### Passage
★ ★ ★ ★
What was the total cost of ‘keeping the lights on’ across the NEM in June?

June 2022 was a turbulent month in the NEM.

The AEMO has identified at least eight contributing factors for the extreme price outcomes that eventuated throughout the month, including:

  • Rising global commodity prices;
  • La Niña weather conditions – affecting both electricity supply and demand; and
  • Several expected and unexpected plant outages

This culminated with the market operator suspending the market for nine days, an unprecedented move that made headlines across even the mainstream media.

Despite all of this, significant load-shedding was avoided and the lights stayed on across the five states that the NEM serves (QLD, NSW, VIC, SA and TAS). However only now is the picture becoming progressively clearer about what it all cost.

Below I have attempted to calculate each component of the system costs that occurred throughout June in order to provide an overall estimate. These calculations should act as a basis so that readers can begin to understand the total cost of what could be one of, if not the, most expensive months for wholesale electricity in this country.

 

Timeline of events in June 2022

In this article I will outline the six major components of the total cost for June. The table below outlines the sequence of events that occurred and the dates for which each component is applicable.

   

Component of Cost

Event

1

2

3

4

5

6

1st June
2nd June
3rd June
4th June
5th June
6th June
7th June
8th June
9th June
10th June
11th June
12th June Administered Pricing commences in QLD.
13th June Administered Pricing commences in NSW, VIC and SA.
14th June RERT dispatched in NSW.
15th June Market suspended.
RERT dispatched in NSW.
RERT dispatched in QLD.
16th June
17th June RERT dispatched in NSW overnight.
18th June
19th June
20th June
21st June
22nd June Administered Pricing ends in SA.
★ ★ ★ ★
### Data excerpt
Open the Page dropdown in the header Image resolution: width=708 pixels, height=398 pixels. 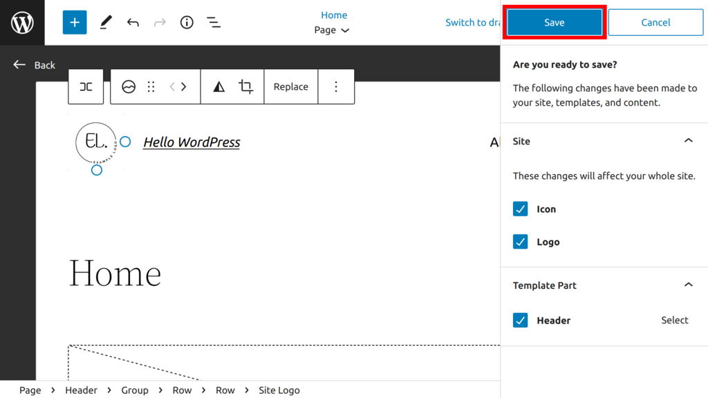click(x=330, y=30)
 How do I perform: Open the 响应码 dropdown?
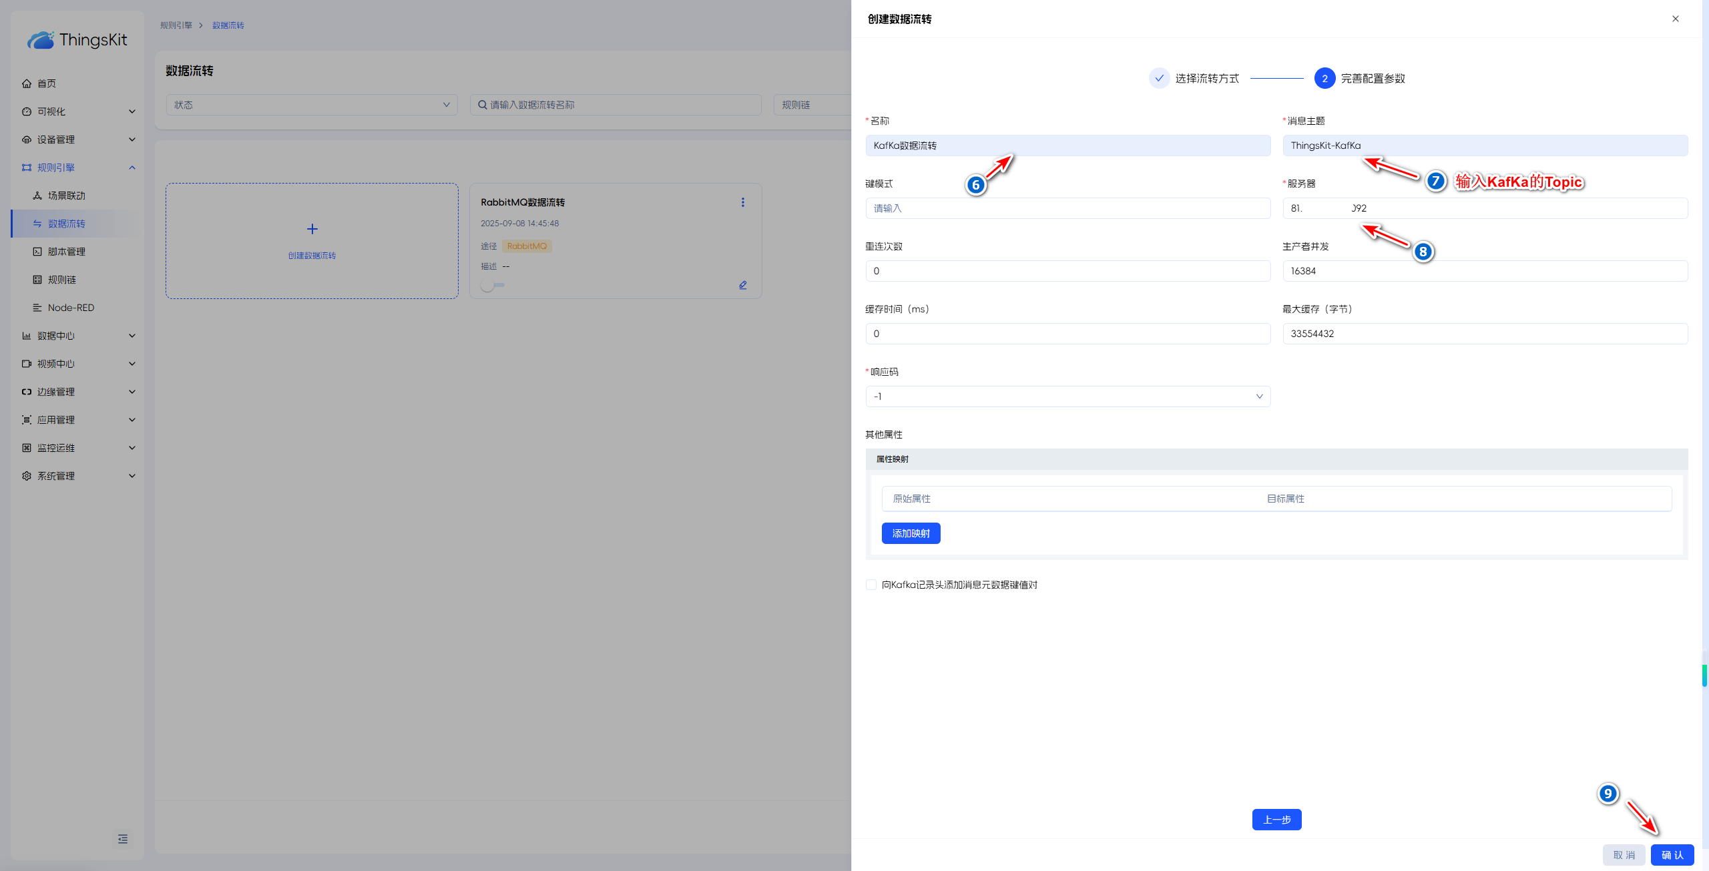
★ ★ ★ ★
### Exercise prompt
In the NEM article above, please shorten the paragraph that begins "Despite all of this" while keeping its main facts.

### Final answer
Significant load-shedding was avoided, and the lights stayed on in all five NEM states (QLD, NSW, VIC, SA and TAS), but the cost is only now becoming clearer.